• Brief
Write down exactly what lies from the line containing "You are a computer-use agent." to the end of the records, inclusive, and omit the pictures.

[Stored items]
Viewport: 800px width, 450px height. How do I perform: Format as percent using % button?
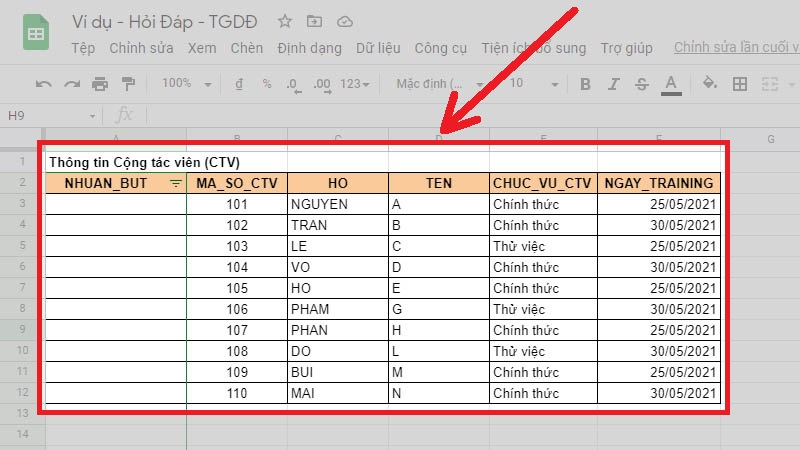[267, 84]
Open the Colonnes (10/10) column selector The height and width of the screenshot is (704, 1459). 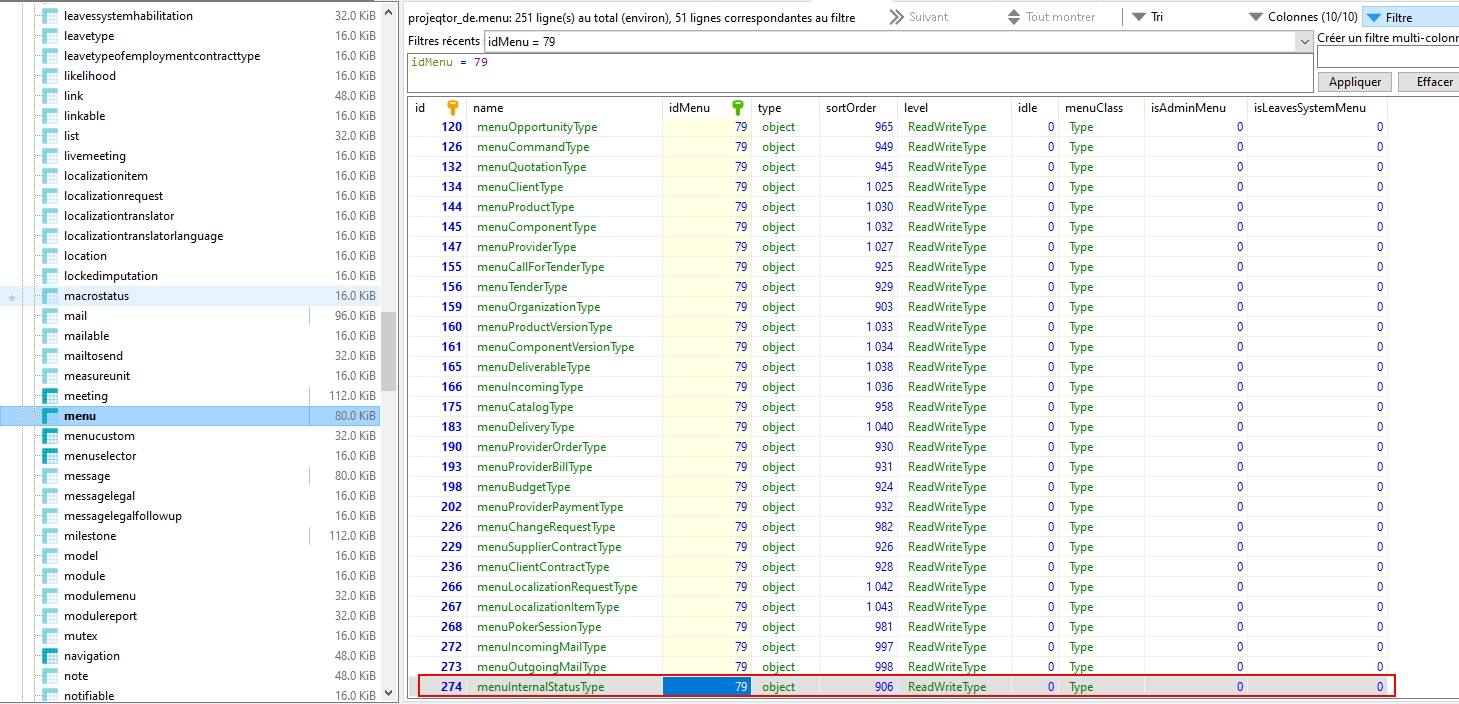(x=1304, y=17)
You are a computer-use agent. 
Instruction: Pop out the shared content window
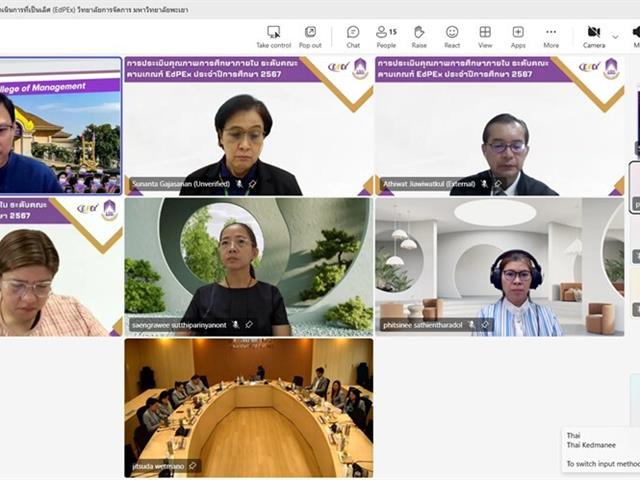click(x=310, y=37)
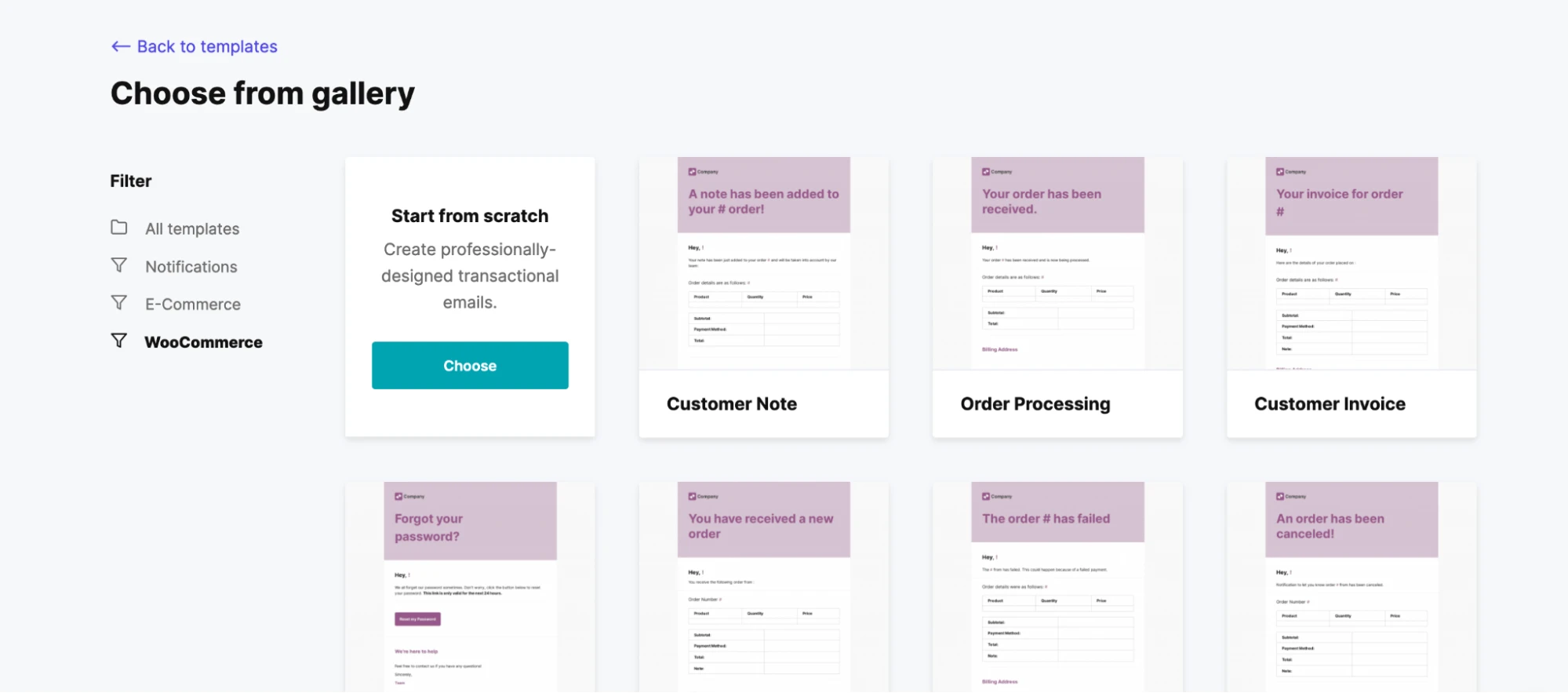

• Answer to this exercise
You are a computer-use agent. 
Instruction: Pop out the shared content window
click(x=310, y=37)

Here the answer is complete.